Also known as Hachiko: A Dog's Story, this extraordinary movie about an unlikely friendship was released in June 2009 and have touched many hearts including mine. Watching this film can make you a bit sad and at the same time might make you realize that there are things such as loyalty, love, and friendship -- and that all these noble feelings can come from a dog. (Writing this introduction makes me miss Yassu and Yesha, my dogs. You might want to read about them HERE).
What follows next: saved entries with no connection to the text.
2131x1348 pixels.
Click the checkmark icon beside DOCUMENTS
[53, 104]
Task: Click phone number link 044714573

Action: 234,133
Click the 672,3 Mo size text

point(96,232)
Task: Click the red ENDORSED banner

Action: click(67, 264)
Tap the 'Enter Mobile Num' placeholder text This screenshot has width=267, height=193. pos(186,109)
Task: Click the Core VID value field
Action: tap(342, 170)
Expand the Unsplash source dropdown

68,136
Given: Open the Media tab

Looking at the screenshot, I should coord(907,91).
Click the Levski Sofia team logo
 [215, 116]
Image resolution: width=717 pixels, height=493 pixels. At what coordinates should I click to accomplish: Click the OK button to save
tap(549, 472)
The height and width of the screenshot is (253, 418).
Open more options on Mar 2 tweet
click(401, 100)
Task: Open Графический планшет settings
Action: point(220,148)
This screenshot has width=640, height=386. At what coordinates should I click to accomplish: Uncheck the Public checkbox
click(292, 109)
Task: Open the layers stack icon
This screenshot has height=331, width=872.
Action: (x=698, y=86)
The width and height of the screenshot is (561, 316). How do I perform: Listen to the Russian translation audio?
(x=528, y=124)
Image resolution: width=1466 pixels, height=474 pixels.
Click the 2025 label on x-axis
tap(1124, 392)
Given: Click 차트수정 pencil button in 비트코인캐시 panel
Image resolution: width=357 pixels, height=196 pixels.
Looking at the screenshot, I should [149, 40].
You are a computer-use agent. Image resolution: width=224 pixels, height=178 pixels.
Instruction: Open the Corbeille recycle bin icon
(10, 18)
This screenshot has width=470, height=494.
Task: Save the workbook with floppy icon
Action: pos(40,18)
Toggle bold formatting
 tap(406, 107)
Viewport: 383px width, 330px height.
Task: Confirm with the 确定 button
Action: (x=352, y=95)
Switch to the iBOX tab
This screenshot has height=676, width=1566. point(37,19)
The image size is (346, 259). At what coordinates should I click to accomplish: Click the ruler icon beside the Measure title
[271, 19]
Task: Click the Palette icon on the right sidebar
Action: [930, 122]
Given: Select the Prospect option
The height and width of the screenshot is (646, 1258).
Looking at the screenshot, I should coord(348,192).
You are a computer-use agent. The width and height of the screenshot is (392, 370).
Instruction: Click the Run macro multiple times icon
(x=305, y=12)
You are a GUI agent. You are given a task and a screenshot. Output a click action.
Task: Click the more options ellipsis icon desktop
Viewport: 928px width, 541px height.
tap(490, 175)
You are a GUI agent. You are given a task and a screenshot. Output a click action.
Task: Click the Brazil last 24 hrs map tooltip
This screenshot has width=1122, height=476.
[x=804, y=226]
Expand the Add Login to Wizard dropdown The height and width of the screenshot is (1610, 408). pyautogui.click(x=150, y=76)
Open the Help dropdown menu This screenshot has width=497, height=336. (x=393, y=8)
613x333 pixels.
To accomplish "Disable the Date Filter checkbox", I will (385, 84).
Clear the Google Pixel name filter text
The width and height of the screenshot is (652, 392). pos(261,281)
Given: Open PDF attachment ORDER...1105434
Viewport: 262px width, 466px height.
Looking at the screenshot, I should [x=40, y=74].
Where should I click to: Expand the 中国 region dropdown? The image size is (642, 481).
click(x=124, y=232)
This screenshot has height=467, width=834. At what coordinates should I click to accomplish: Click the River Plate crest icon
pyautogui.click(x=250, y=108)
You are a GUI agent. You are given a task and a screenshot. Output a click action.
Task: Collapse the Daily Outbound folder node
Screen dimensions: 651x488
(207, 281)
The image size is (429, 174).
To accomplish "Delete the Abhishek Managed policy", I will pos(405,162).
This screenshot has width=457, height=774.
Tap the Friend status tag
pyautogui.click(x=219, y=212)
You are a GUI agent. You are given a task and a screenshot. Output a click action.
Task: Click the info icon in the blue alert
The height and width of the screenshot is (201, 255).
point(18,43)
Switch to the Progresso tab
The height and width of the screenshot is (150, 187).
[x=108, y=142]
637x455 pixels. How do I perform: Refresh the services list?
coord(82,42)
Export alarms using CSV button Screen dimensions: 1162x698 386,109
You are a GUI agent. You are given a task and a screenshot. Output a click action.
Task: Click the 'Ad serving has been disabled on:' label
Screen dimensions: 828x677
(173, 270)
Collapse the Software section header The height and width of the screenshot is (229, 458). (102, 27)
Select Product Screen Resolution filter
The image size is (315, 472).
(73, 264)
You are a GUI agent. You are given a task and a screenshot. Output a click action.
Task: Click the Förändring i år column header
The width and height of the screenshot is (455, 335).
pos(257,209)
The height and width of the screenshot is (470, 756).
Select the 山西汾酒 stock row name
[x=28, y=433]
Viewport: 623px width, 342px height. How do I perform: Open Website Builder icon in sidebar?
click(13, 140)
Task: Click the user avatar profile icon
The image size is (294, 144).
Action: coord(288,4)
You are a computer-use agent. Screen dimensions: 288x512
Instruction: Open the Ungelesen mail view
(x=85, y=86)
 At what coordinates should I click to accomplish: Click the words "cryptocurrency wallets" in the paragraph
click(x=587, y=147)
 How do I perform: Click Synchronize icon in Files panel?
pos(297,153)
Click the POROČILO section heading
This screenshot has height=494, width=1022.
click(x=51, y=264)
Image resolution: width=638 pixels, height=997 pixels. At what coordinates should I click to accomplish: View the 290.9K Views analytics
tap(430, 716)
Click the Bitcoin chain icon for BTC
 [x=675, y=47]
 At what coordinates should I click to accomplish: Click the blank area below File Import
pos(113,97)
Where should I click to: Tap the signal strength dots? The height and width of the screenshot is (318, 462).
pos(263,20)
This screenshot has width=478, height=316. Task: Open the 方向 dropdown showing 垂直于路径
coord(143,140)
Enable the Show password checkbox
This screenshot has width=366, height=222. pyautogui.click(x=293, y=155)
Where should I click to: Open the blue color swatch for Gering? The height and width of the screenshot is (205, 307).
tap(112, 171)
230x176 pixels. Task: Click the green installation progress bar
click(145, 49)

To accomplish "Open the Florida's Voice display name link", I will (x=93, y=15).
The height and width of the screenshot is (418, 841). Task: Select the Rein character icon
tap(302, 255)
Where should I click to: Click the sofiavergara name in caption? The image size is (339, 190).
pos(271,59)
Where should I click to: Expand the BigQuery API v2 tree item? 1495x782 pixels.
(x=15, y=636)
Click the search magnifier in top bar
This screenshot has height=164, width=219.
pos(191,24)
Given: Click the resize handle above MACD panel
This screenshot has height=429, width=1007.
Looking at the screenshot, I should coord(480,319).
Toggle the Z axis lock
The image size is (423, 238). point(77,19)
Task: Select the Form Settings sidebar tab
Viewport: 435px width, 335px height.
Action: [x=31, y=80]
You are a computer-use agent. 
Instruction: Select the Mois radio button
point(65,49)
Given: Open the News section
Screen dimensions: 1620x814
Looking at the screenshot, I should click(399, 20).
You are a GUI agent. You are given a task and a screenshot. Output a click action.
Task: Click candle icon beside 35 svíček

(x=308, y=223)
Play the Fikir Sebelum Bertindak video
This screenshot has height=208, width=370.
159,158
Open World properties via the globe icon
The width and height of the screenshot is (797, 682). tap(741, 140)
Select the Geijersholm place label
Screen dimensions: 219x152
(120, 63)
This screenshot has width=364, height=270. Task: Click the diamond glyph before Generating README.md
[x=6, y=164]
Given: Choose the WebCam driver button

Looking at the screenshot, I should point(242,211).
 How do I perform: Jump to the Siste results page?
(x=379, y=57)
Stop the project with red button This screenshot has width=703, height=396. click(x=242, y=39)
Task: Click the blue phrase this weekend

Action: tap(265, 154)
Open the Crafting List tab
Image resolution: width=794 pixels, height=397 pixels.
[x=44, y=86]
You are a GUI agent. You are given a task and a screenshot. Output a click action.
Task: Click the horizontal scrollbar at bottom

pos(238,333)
Based on the true story of Japan's most faithful dog, this movie is an endearing tale of Hachi's life-long devotion to its owner. The story begins when college professor Parker Wilson (Richard Gere) finds an abandoned dog at the train station and out of the goodness of his heart, took the puppy home. Not succeeding in finding the dog's owner, Parker and his family finally adopted the dog. Over time, the two formed an unbreakable bond and shared adventures together. Hachi developed a habit of walking the professor to the train station every morning and in the afternoon, waits for the professor's train to arrive. Hachi devotedly waited for Parker every afternoon at the train station even ten years after his master's unexpected death. Watch this film and see for yourself how one dog's loyalty can teach all of us the true meaning of friendship and love.
Behind the Scenes
When Parker was trying to find Hachi's owner, Parker's Japanese friend translated the symbol on Hachi's collar as 'Hachi' which is Japanese for 'good fortune' and the number 8. Ken further told Parker:
"Whether you found him or he found you, who's to say? It's meant to be." Parker's wife, Cate (Joan Allen), is somehow against Hachi being taken in so it was truly touching when she told someone who's interested to adopt Hachi that, "The dog's already been taken."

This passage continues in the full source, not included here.